[Pixel coordinate grounding data]
****************************************

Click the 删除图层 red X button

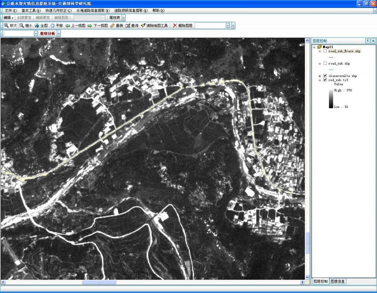175,25
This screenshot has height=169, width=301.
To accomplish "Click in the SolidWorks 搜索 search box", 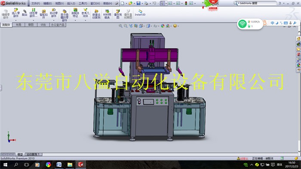I will pyautogui.click(x=257, y=3).
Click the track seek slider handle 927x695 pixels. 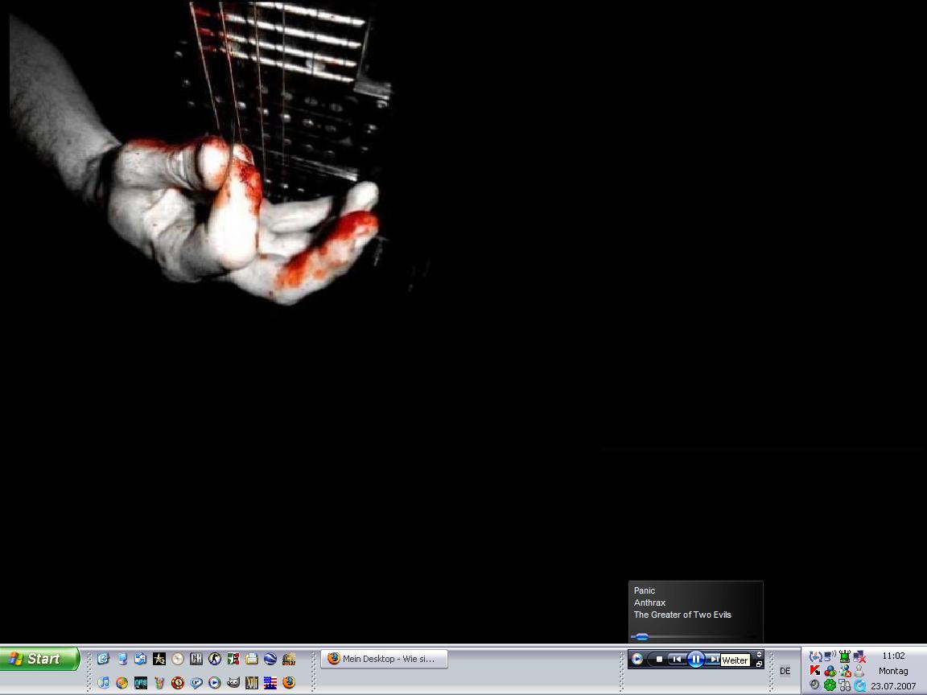[641, 637]
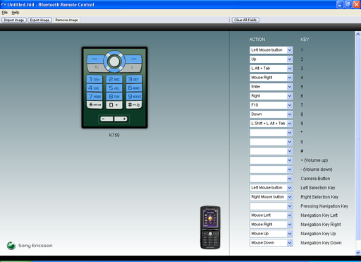Click the Export image button
The width and height of the screenshot is (361, 262).
[x=39, y=20]
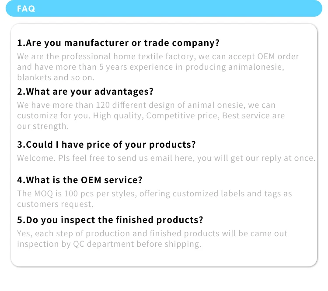Select the "our strength." line
Image resolution: width=328 pixels, height=291 pixels.
click(x=43, y=126)
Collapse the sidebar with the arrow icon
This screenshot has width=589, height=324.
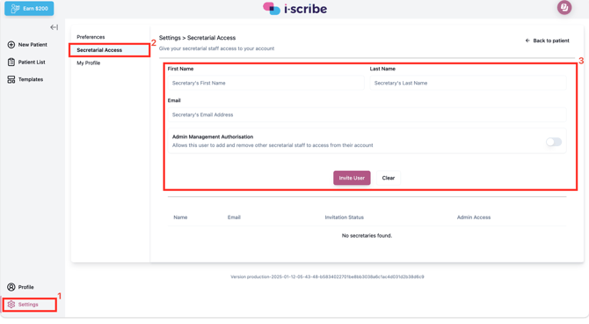[55, 27]
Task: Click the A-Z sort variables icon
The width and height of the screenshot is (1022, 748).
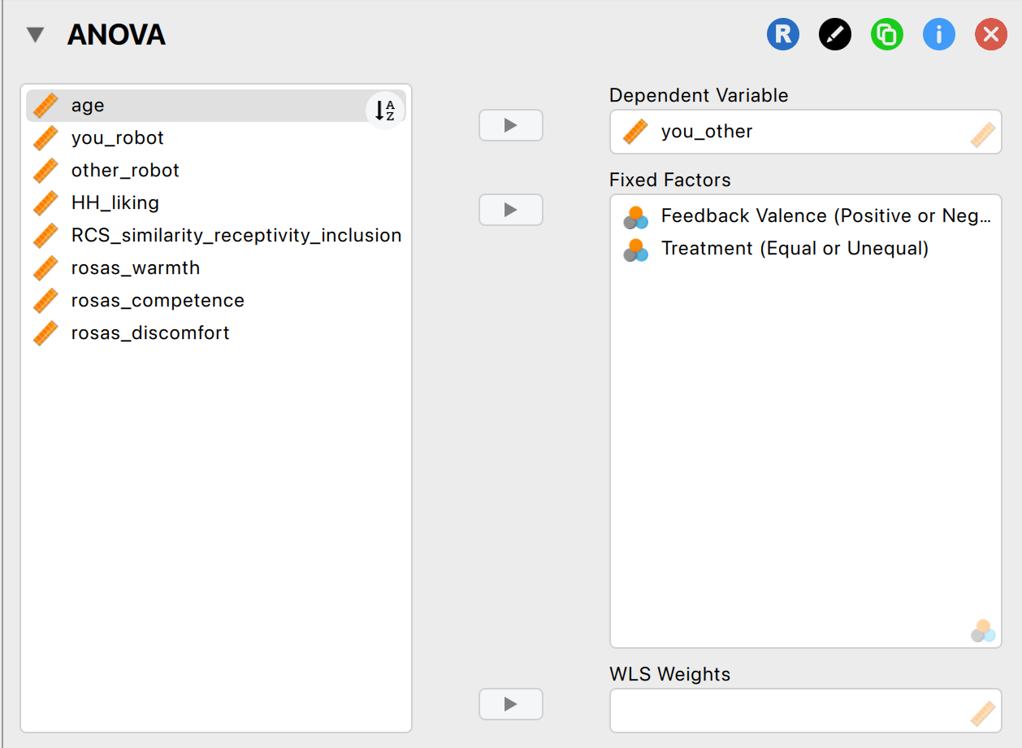Action: (x=385, y=109)
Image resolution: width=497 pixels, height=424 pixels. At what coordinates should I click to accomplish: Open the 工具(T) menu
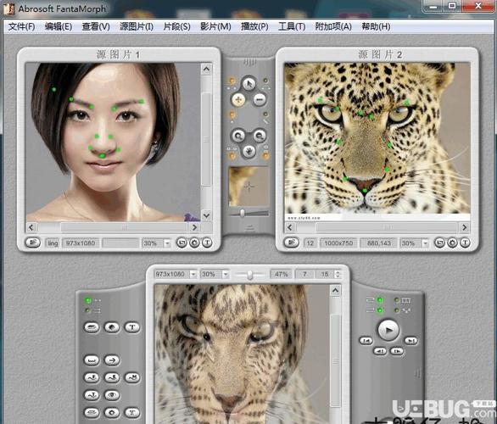(x=292, y=26)
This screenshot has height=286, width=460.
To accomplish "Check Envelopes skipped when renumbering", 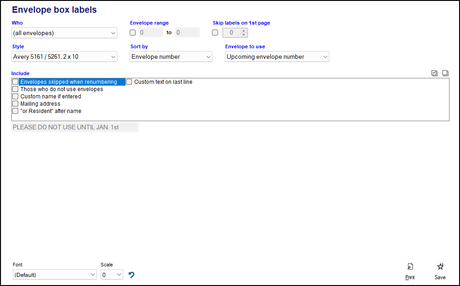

****************************************

*AIM OF THE TASK*. All lines after and including the one with "Image resolution: width=497", through the end of the entries above, should be output exactly and by themselves. The pictures are to be left out.

*EXERCISE OUTPUT*.
Image resolution: width=497 pixels, height=424 pixels. At what coordinates should I click to accomplish: Open the 工具(T) menu
(x=292, y=26)
This screenshot has height=286, width=460.
To accomplish "Check Envelopes skipped when renumbering", 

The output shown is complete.